● **ДАННЫЙ ОТРЫВОК**:

───

Под грозовыми тучами. На Диком Западе огромного Китая — страница 38 из 115

Некоторые народы с более изысканным вкусом отказались от натуралистической части этого ритуала, в то же время достойным образом воспитывая будущих жертв. У ацтеков в качестве пищи предлагался не обычный человек, а бог. Во время одного из праздников жрецы Уицилопочтли{82} лепили изображение такого божества из теста. В процессе магических церемоний божество заставляли входить в идола. Это обычный для Тибета ритуал, с той лишь разницей, что для него не делали идолов — их заменяли обычные пироги из теста (торма). Под конец праздника статую Уицилопочтли разбивали и раздавали по частям верующим, которые съедали эти куски с благоговением, полагая, что поглощают божественную плоть, считавшуюся источником жизни.

Наши современники из цивилизованных стран по-прежнему употребляют в пищу физическую субстанцию божественного существа. Хотя их более чувствительную нервную систему избавляют от жуткого зрелища окровавленного мяса, тем не менее католики верят, что тот, кто причащается, поглощает плоть и кровь Иисуса, а также незримые элементы его сущности — душу и божественную природу.

───

● **ПОСТАВЛЕННАЯ ЗАДАЧА**:
Ответьте на вопросы по отрывку о ритуалах:
1. Из чего жрецы Уицилопочтли лепили изображение божества?
2. Как называются пироги из теста, которые в Тибете заменяли идолов?
3. Что, по вере католиков, поглощает причащающийся, помимо плоти и крови Иисуса?

● **СОХРАНЁННЫЕ ДАННЫЕ**:
───

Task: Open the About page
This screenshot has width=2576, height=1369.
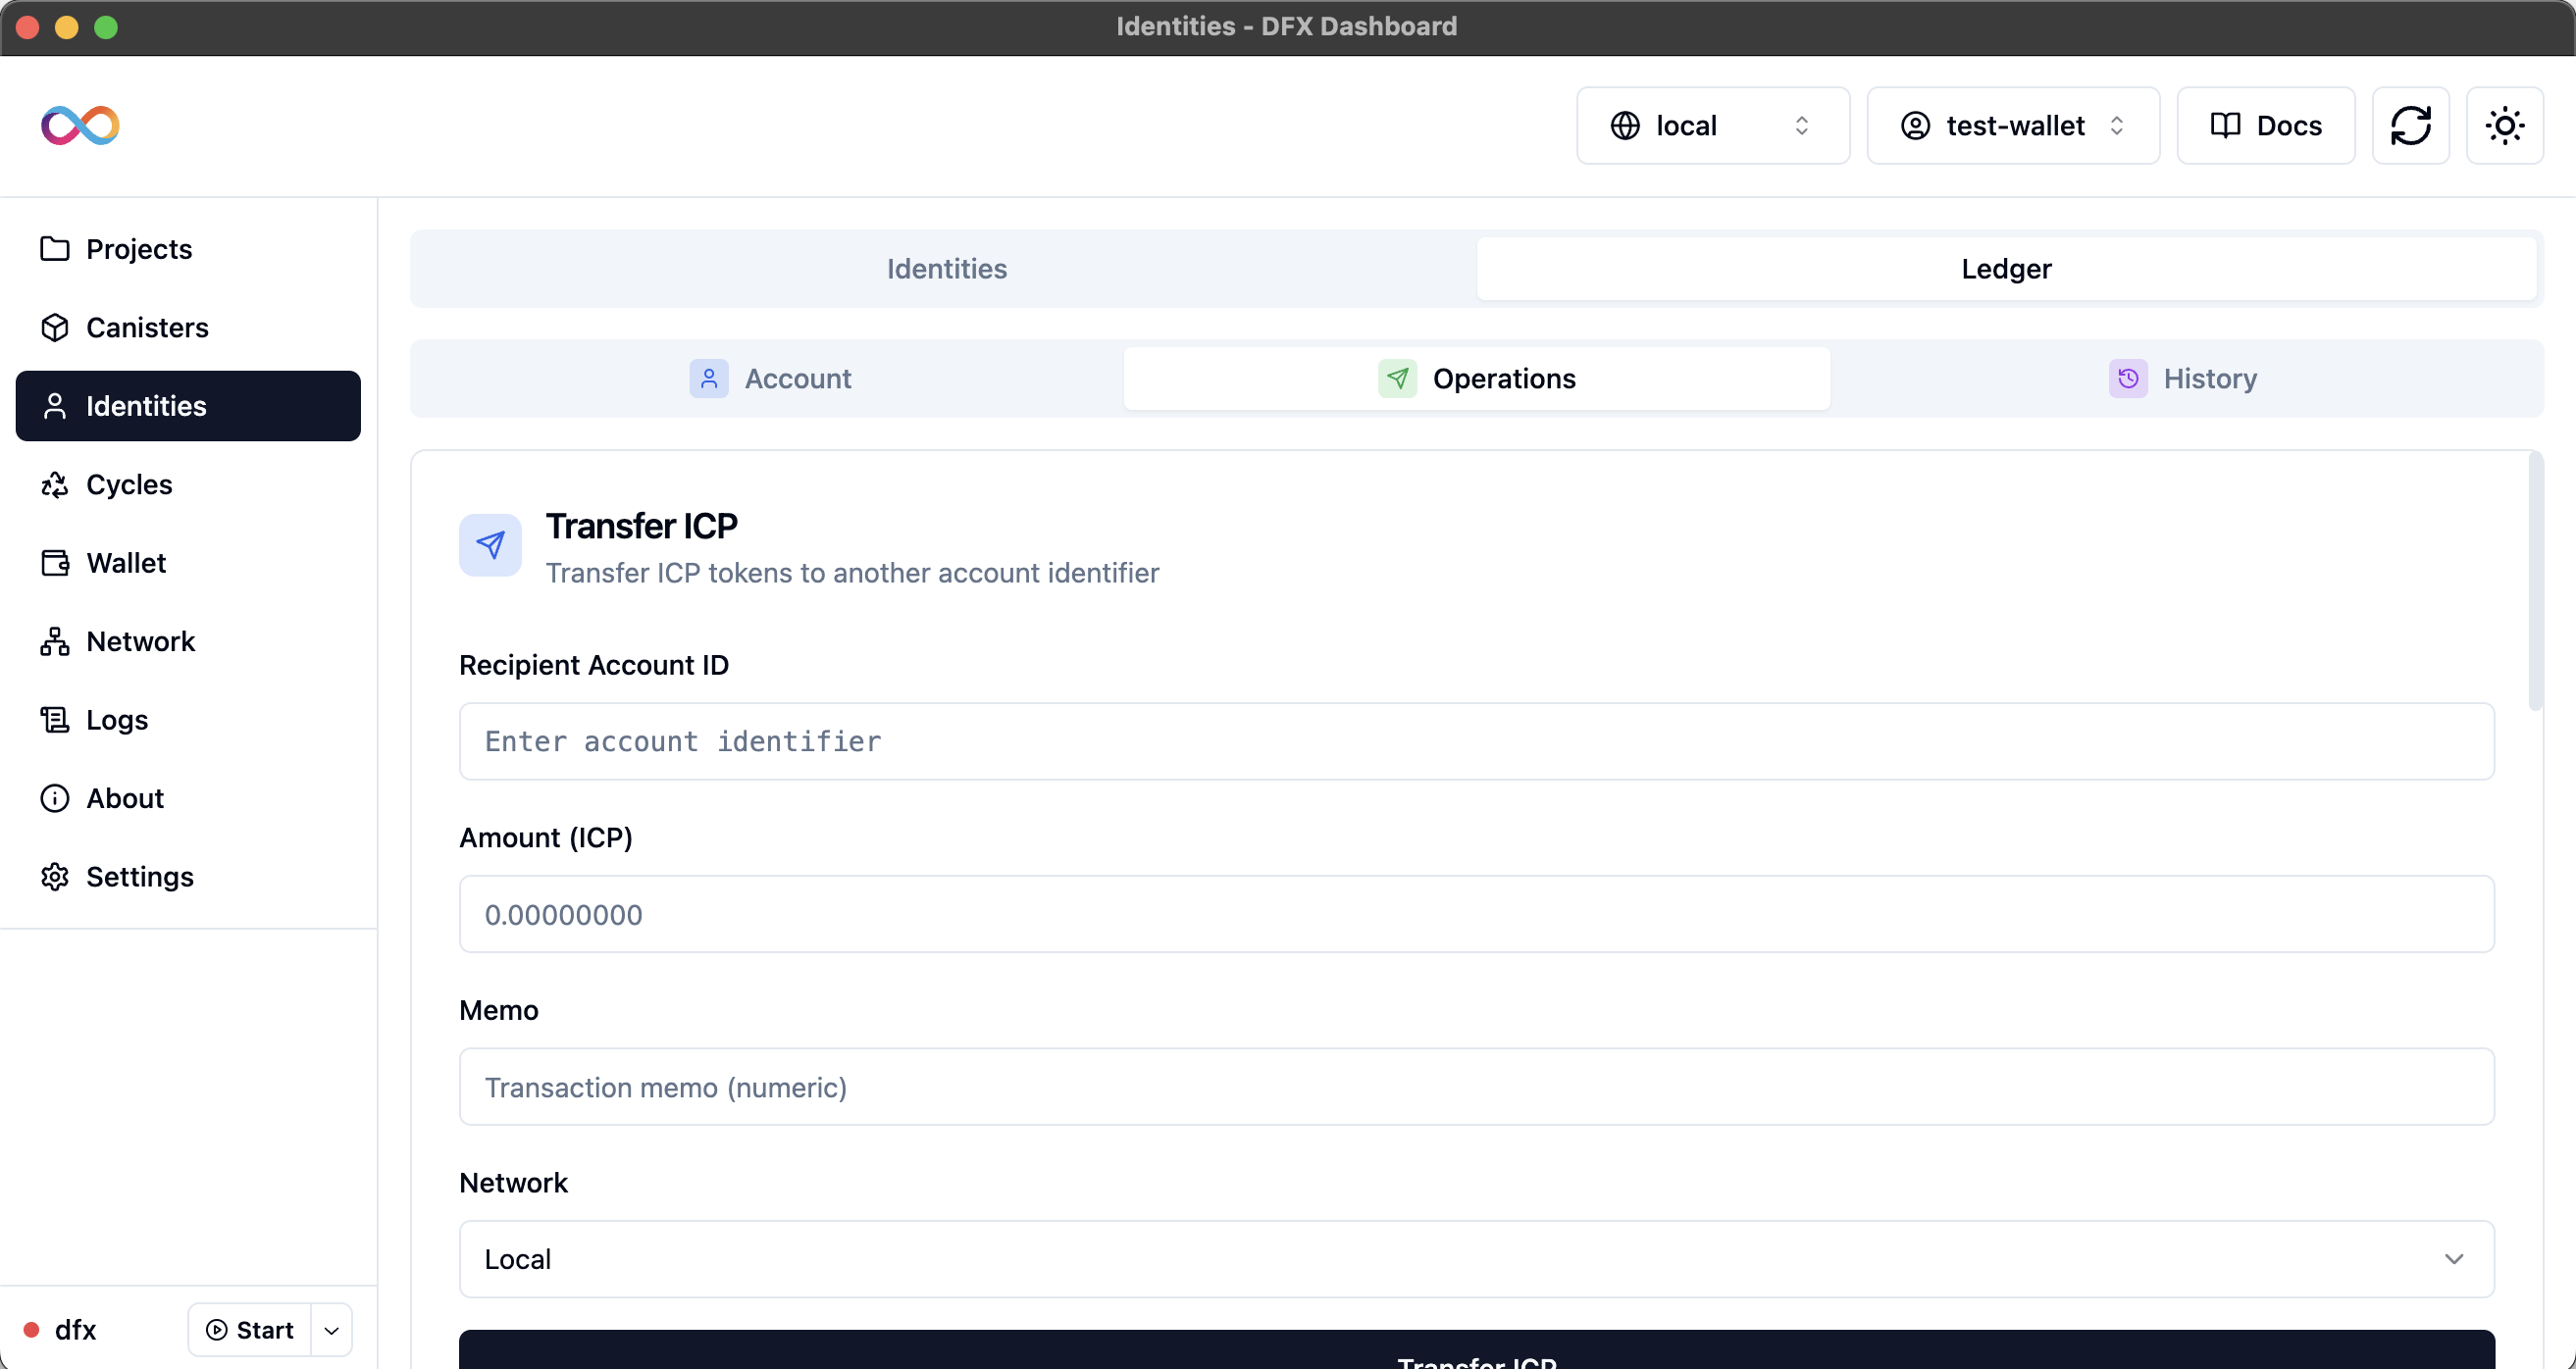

───

● **ОТВЕТ К ЗАДАЧЕ**:
1. Из теста.
2. Торма.
3. Незримые элементы его сущности: душу и божественную природу.